STC abandons power sharing deal with the Hadi govt in Yemen

The development is a serious blow to the Saudi hopes of uniting the Hadi government and the separatist Southern Transitional Council (STC) in order to strengthen the fight against the rebel Shia Houthis in Yemen

August 29, 2020 by Peoples Dispatch
yemen STC
The STC gave several reasons for withdrawing, including the collapse of public services in the south and military escalation by government forces in Abyan province.

The separatist Southern Transitional Council (STC) in Yemen announced on August 26, Wednesday, its decision to withdraw from the power-sharing and peace talks with the Saudi and western-backed government of president Abd Rabbo Mansour Hadi. The STC claimed that pulling out of the talks was based on the “irresponsible behavior by parties” with respect to the Riyadh agreement, a power-sharing deal between the two factions. Soon after the STC announcement, fighting broke out between the government and the STC forces in southern Yemen. 

In a statement to reporters, STC acknowledged that it had sent a letter to the Saudi authorities confirming “the suspension of its participation in the ongoing consultations to implement the agreement.” It cited several reasons for its decision to exit the deal, including the steady decline of public services in southern Yemen, as well as the recent military escalations by the government forces in Abyan province.

As per the STC, the recent mobilization of government forces in the southern region has undermined trust in the Riyadh agreement. The group also claims that Hadi has also defaulted on the civil aspects of the agreement by failing to pay salaries of the public servants in the southern areas. The gradual decline in the currency value under the government, coupled with the rising prices of goods and services, led to massive impoverishment. Under such circumstances, no financial assistance has been provided to the southern governorates, the STC alleges.

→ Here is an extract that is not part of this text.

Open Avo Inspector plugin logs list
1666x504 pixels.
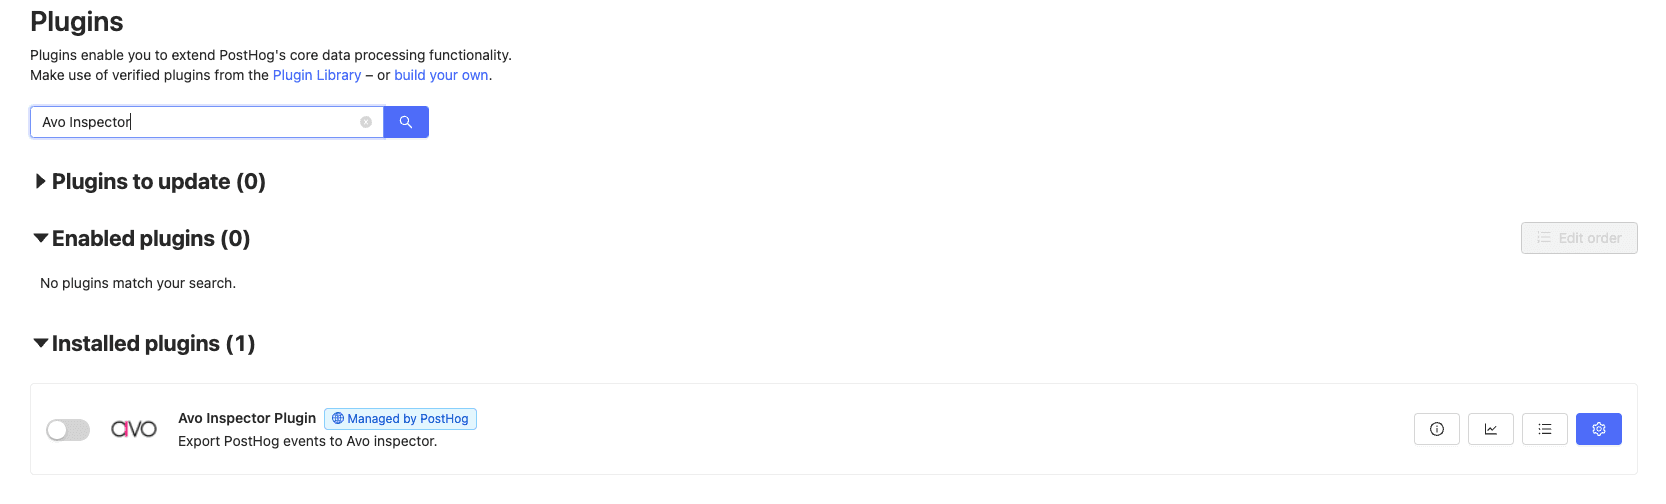(x=1545, y=429)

Wednesday’s developments were a significant blow to the Saudi hopes of uniting the Hadi government and the STC in order to fight the rebel Shia Houthis, who oppose the Hadi regime. Some progress had been made in this direction after Saudi Arabia facilitated the Riyadh agreement between the two formerly warring parties in July this year. The agreement called for the formation of a new united Yemeni government, along with fresh appointments to the posts of prime minister, governor and security director for the strategically important port city of Aden, within 30 days. The STC agreed to stop its actions for establishing self-rule in an independent, autonomous Southern Yemen.

The STC had declared self-rule in much of southern Yemen in April this year, including in Aden where it managed to expel the Hadi government from its temporary base. The fighting between the two sides threatened to plunge Yemen into a deeper crisis. Due to the ongoing conflict with the Houthi rebels, the situation became akin to a civil war within a civil war. 

Yemen is the poorest country in the Arab world, in large part due to the constant war and conflict. The fighting between the Houthis and the Hadi government, and the brutal intervention by the Saudi-led coalition to back Hadi, has devastated the country. The coalition’s incessant bombing and drone strikes created one of the worst humanitarian crises in the world. The COVID-19 pandemic and the recent heavy rains and flooding, which killed hundreds of people and rendered thousands homeless, have aggravated the crisis.

The war in Yemen between the Houthis and the government of president Hadi started in 2014 and was followed by military intervention by the Saudi-led coalition in March 2015. More than 112,000 Yemenis, most of them civilians, have died in the war so far. Millions have been internally displaced and are dependent on international humanitarian assistance for daily survival. The fighting has left the civilian and health infrastructure in the country severely damaged. This has resulted in the spreading of deadly diseases like cholera, causing hundreds of needless more deaths. The United Nations has called Yemen “the world’s worst humanitarian crisis” and warned that without a quick resolution to the conflict, millions more will die in the violence or from starvation, disease and lack of proper medical care.